HAD: Hybrid Architecture Distillation for Bridging Large-Transformer Knowledge into Compact Genomic Models
Keywords: Genomic Language Model, Knowledge Distillation, Foundation Model
Abstract: Inspired by the great success of Masked Language Modeling (MLM) in the natural language domain, the paradigm of self-supervised pre-training and downstream fine-tuning has also achieved remarkable progress in the field of genomic sequence modeling.
However, existing research often either relies on scaling up pre-training data and parameters, which brings a heavy computational burden, or lacks a systematic method to avoid the loss of prior information with compact architectures.
In this work, we propose a **H**ybrid **A**rchitecture **D**istillation (**HAD**) approach, leveraging both distillation and reconstruction tasks for more efficient and effective pre-training.
Specifically, we employ the NTv2-500M as the teacher model and devise a grouping masking strategy to align the feature embeddings of visible tokens while concurrently reconstructing the invisible tokens during MLM pre-training.
To validate the effectiveness of our proposed method, we conducted comprehensive experiments on the Nucleotide Transformer Benchmark and Genomic Benchmark. Compared to models with similar parameters, our model achieved excellent performance. **More surprisingly**, it even surpassed the distillation ceiling-teacher model on some sub-tasks, which is more than **500×** larger.

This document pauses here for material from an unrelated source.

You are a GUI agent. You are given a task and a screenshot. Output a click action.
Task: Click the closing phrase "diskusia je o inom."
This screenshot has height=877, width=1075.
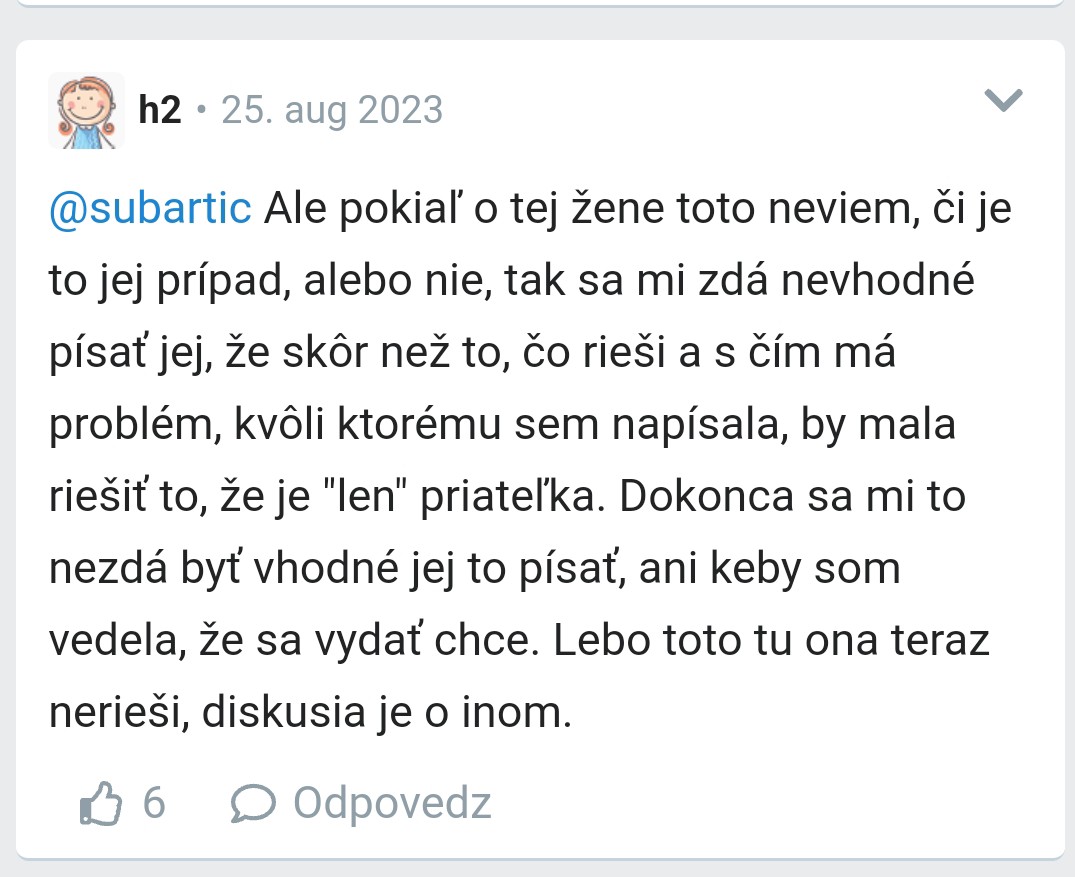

Lastly, we conducted a comprehensive analysis of the HAD architecture, including linear probing representation evaluation, which demonstrates both the strong representation capacity of HAD and the validity of our teacher model selection for distillation. t-SNE visualization further supports these findings, providing an intuitive view of the model's representation ability.
Primary Area: applications to physical sciences (physics, chemistry, biology, etc.)